Employers in the higher education sector are not alone in having made greater use of fixed-term, hourly paid and other forms of insecure contracts in a process that the UCU describes as the ‘casualisation’ of the tertiary education workforce. In its new publication Security Matters the UCU discusses the situation faced by such workers and charts the action the union is taking to secure rights for those facing uncertain futures in the sector.
Change in workforce
Changes in government policy, student numbers, trends in education and, in particular, higher education funding have led to a reorganisation of the higher education workforce and a dramatic rise in the number of people not offered open-ended contracts. According to estimates by the UCU, one third of all staff employed in the sector are on hourly-paid contracts, while 60% of colleges use zero-hour contracts for teaching.
Against this background, UCU has implemented a national strategy for tackling casualisation, keeping the issue in the media spotlight and lobbying MPs for support. As part of this drive, Security Matters promotes the work of the UCU in helping members with employment problems.

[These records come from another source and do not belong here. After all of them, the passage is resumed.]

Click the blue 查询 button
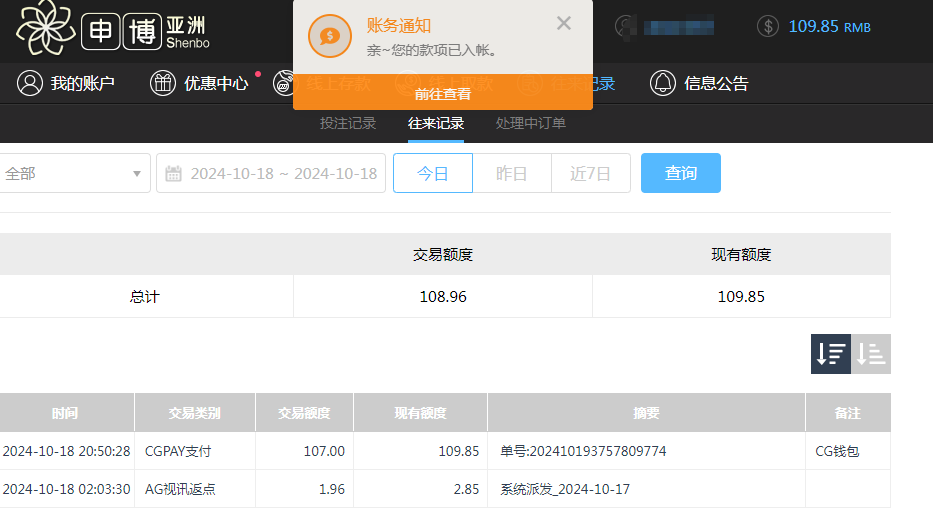Viewport: 933px width, 515px height. (680, 173)
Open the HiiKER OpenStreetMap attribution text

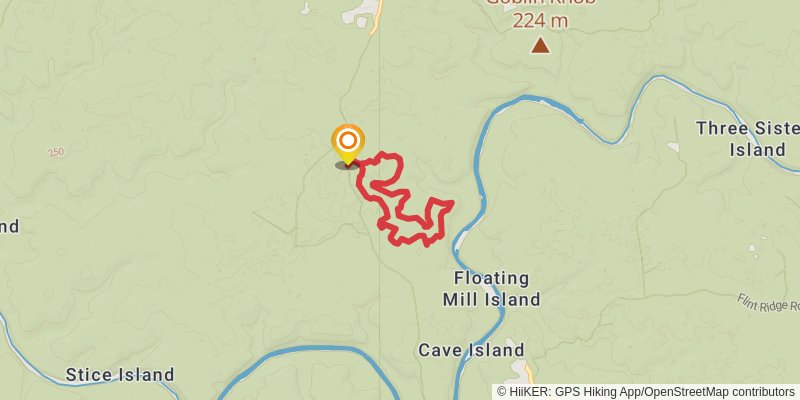tap(646, 392)

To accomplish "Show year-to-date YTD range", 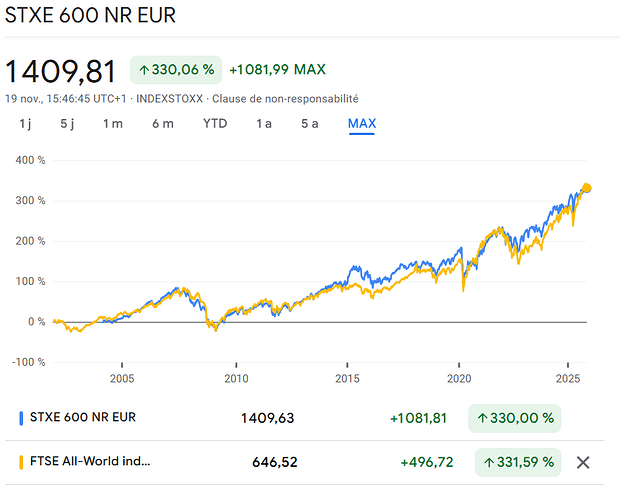I will coord(215,123).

There are undoubted benefits to employing people on such contracts for a sector that has seen huge funding cuts and that has had to become increasingly commercial in the face of economic pressures and heightened competition. The flexibility of employing people on a non-permanent basis is an attractive proposition to institutions struggling with financial pressures and allows higher education providers to adapt to the rapid pace of change in the sector. But such contracts are no panacea. Fixed-term employees accrue statutory rights, including in certain circumstances the right to a permanent contract, which can wrong-foot employers who are not aware of the often complex legislation that protects many atypical workers. While some employees may welcome the flexibility afforded by such contracts, other will understandably be uncertain.
A series of recent cases show the dangers of failing to understand the legal implications of casualisation of the workforce, not least a successful 2015 legal challenge brought by UCU against the University of Stirling, in which the Supreme Court held that staff on fixed term contracts should have been included in the collective consultancy process for redundancies.
Clearly, decision-makers in higher education need to take care when dealing with atypical workers and carefully factor in the pitfalls as well as benefits that casual contracts can bring to the workforce.